_Problem statement_.
Express the lines of the entries below as a JSON list of strings, one string per line, omitting blank lines and leaving out the images.

— START OF Entries —

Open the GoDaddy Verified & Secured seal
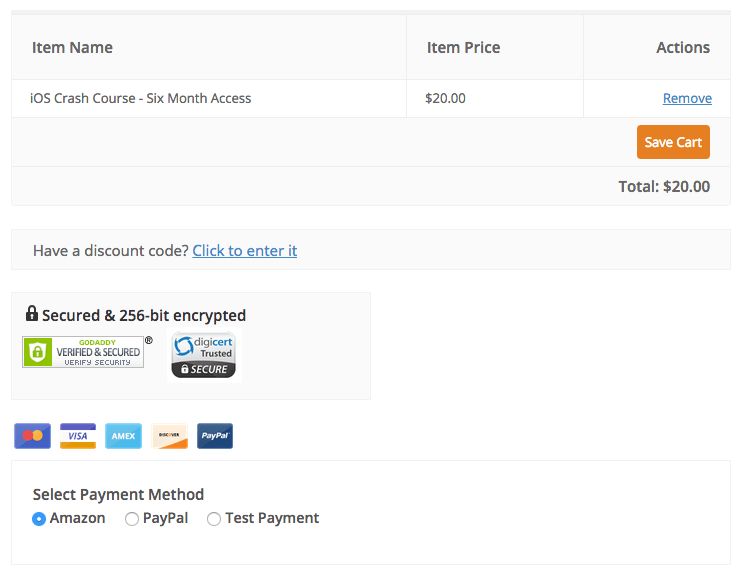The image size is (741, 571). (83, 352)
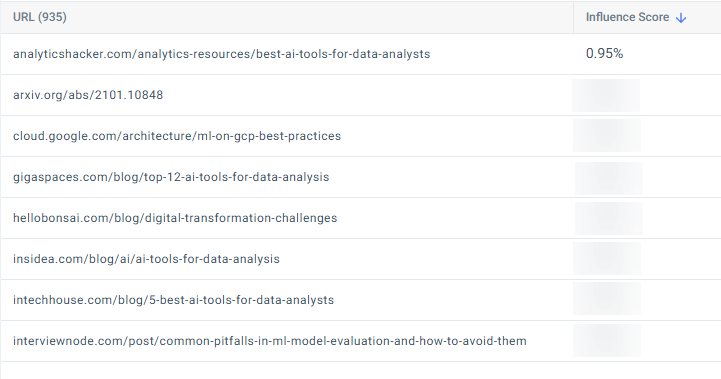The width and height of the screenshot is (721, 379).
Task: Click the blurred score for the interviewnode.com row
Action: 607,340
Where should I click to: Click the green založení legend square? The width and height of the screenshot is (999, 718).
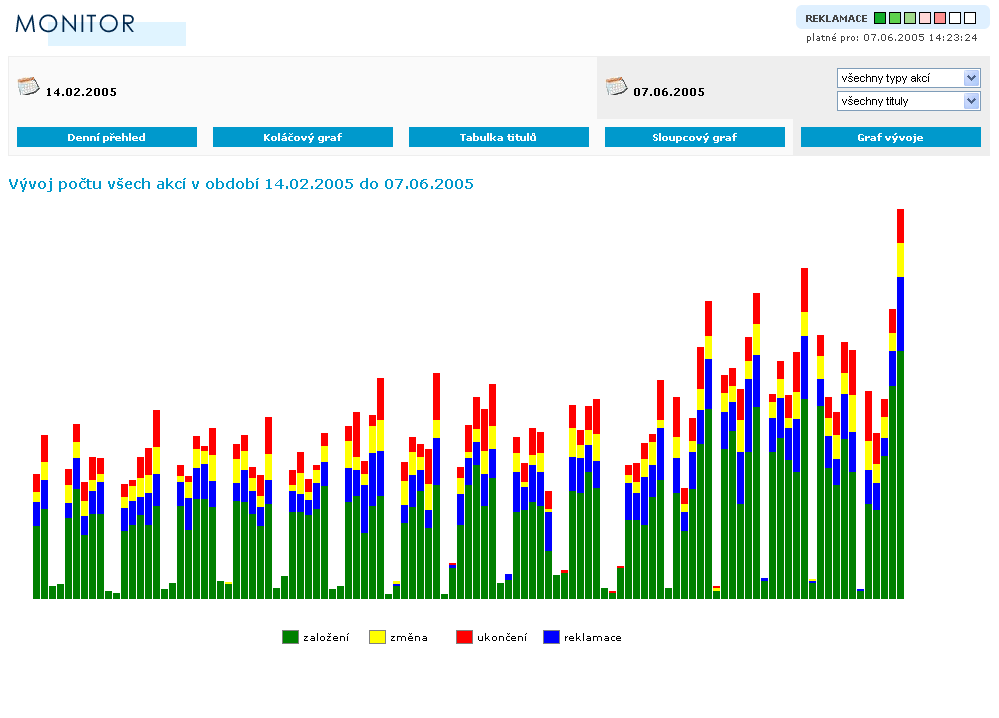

— END OF Entries —

_Answer below_.
[
  "Open the GoDaddy Verified & Secured seal",
  "The image size is (741, 571). (83, 352)",
  "The width and height of the screenshot is (721, 379).",
  "Task: Click the blurred score for the interviewnode.com row",
  "Action: 607,340",
  "Where should I click to: Click the green založení legend square? The width and height of the screenshot is (999, 718)."
]